O humorista Danilo Gentili, de 46 anos, se pronunciou após surgirem suspeitas de desvio de verbas no My Fucking Comedy Club, a casa de comédia que ele gerencia em São Paulo.
Como as alegações vieram à tona? Recentemente, o clube decidiu suspender os shows aos domingos e o serviço de delivery. Em um comunicado emitido por Gentili e pela conta oficial do estabelecimento, a equipe explicou que essa interrupção foi necessária “em virtude dos eventos descobertos”. A mensagem também prometeu que “em breve” seriam divulgados “todos os detalhes sobre a triste canalhice” que estaria em andamento.
Quem é o principal suspeito? A página do clube divulgou uma matéria do iG que aponta Bruno Lambert, humorista e gerente do local, como o principal implicado em um esquema de irregularidades. A situação ganhou notoriedade depois que o comediante Léo Lins, amigo de Gentili, publicou um vídeo denunciando o caso.
Como funcionaria o suposto esquema? Segundo Léo Lins, o gerente teria montado uma espécie de “rachadinha” com os garçons, desviando parte do dinheiro que era arrecadado no bar. O comunicado assinado por Gentili também mencionou que clientes começaram a enviar “diversas provas e extratos” que corroborariam a suspeita de desvio.
Qual a posição do clube? Diante das denúncias, o My Fucking Comedy Club declarou que o espaço foi criado para garantir liberdade aos comediantes — “não aos ladrões”, conforme um trecho da nota.
E quanto a Bruno? Lambert desativou suas redes sociais e ainda não se pronunciou sobre as acusações. A equipe do Splash tentou entrar em contato com ele e aguarda uma resposta. O texto será atualizado caso haja retorno.
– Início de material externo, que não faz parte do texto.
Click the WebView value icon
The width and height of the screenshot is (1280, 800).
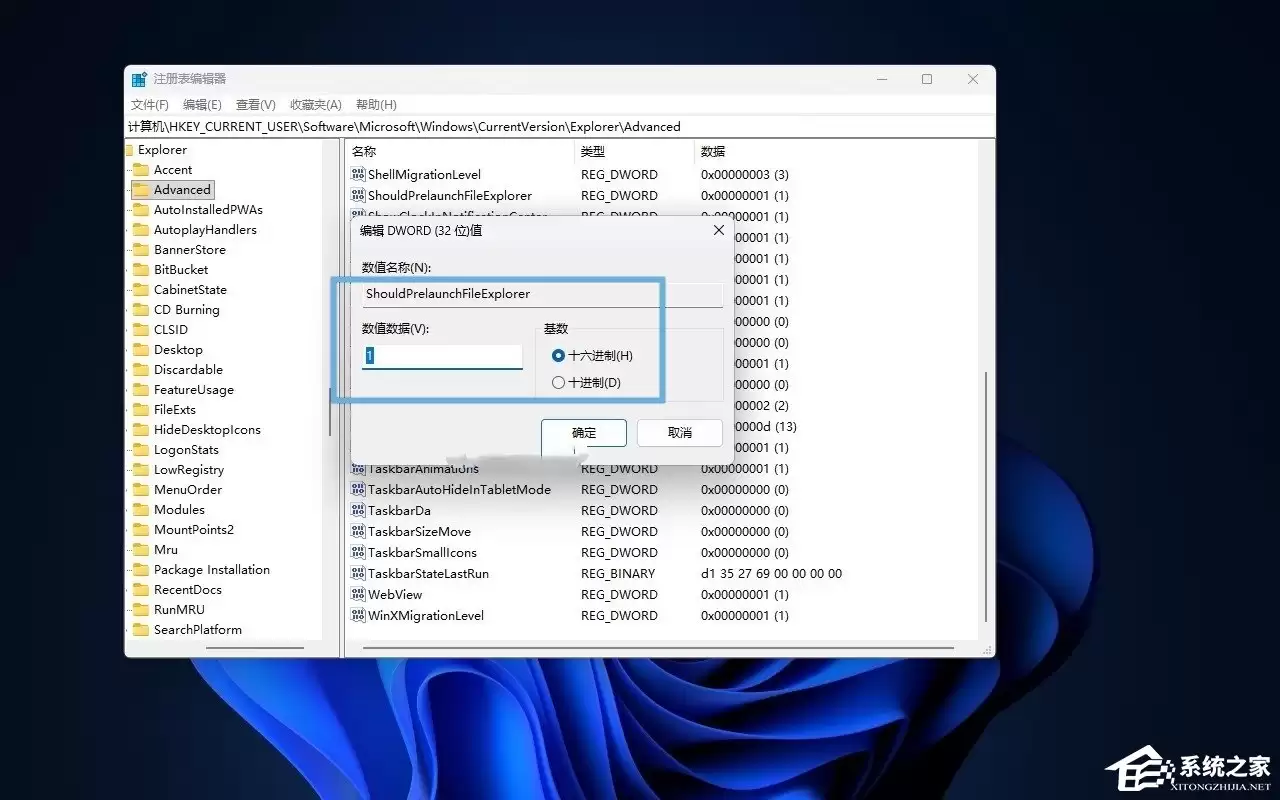[x=358, y=594]
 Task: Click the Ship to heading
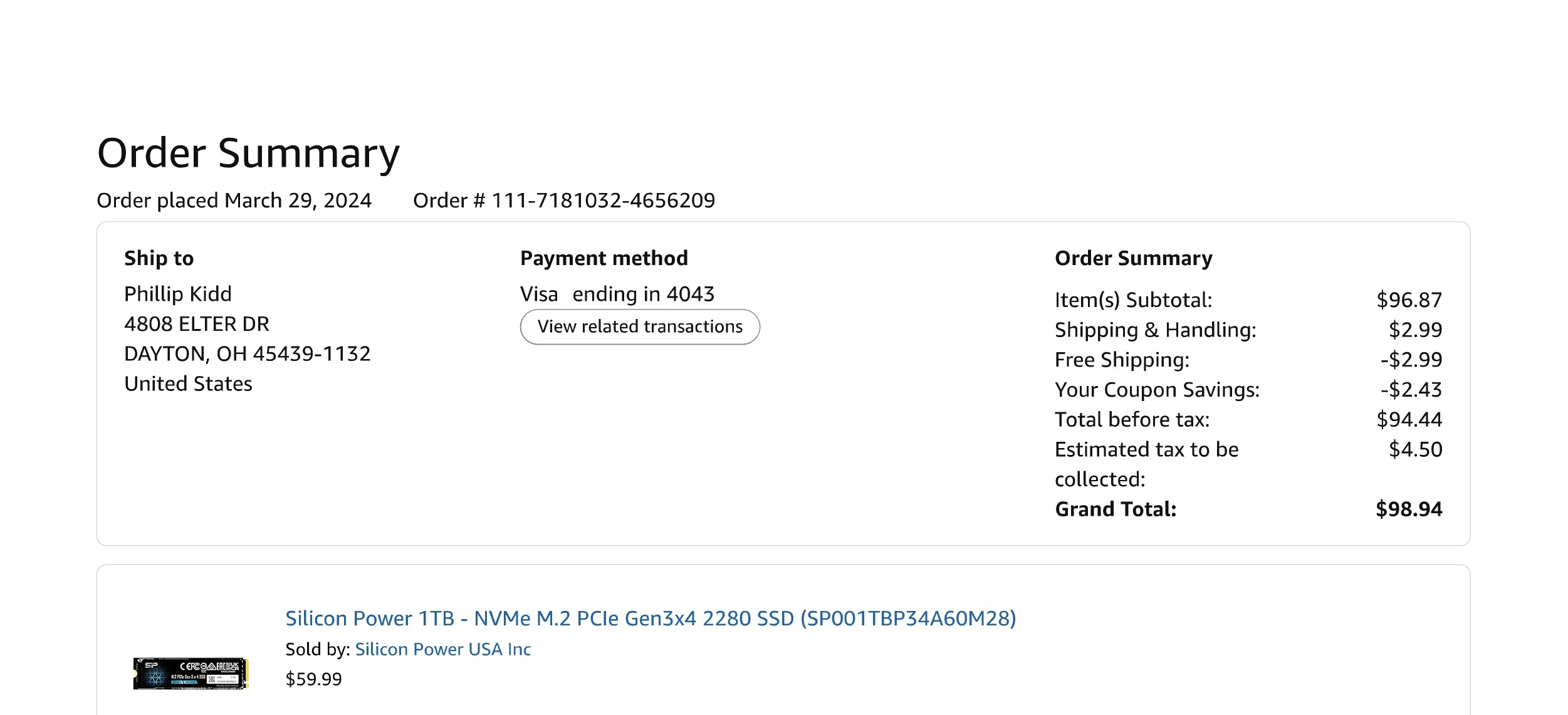pos(159,258)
Quem é Bruno Lambert? Lambert trabalhou por nove anos no Banco Safra, enquanto seguia sua carreira de humorista em paralelo. Em fevereiro de 2023, ele foi denunciado ao MP-SP por uma piada que foi considerada capacitista.
“Você já comeu uma cadeirante? Eu também não. Sabe por quê? Porque não dá. Coloquei-a de quatro, ela murchava. Aí, você tinha de pegá-la aqui, abaixa. Parece crossfit, entendeu?” – Bruno Lambert, em uma piada que gerou a denúncia.
A deputada federal Tabata Amaral (PSB-SP) acionou o MP devido à suposta prática de discriminação e violação do Estatuto da Pessoa com Deficiência. Após mais de um ano, em setembro de 2024, o STJ concluiu que não houve intenção de ofender.
Embora o inquérito tenha sido arquivado, Lambert foi demitido e alegou que sua dispensa não foi uma “coincidência”. “Fui demitido e não acredito que seja coincidência, mas que seja mais um ônus por ser comediante e pela exposição que a deputada me deu com a denúncia”, escreveu em suas redes sociais na época. Gentili, então, contratou Lambert como gerente do My Fucking Comedy Club. Além de gerenciar, ele também se apresentava na casa.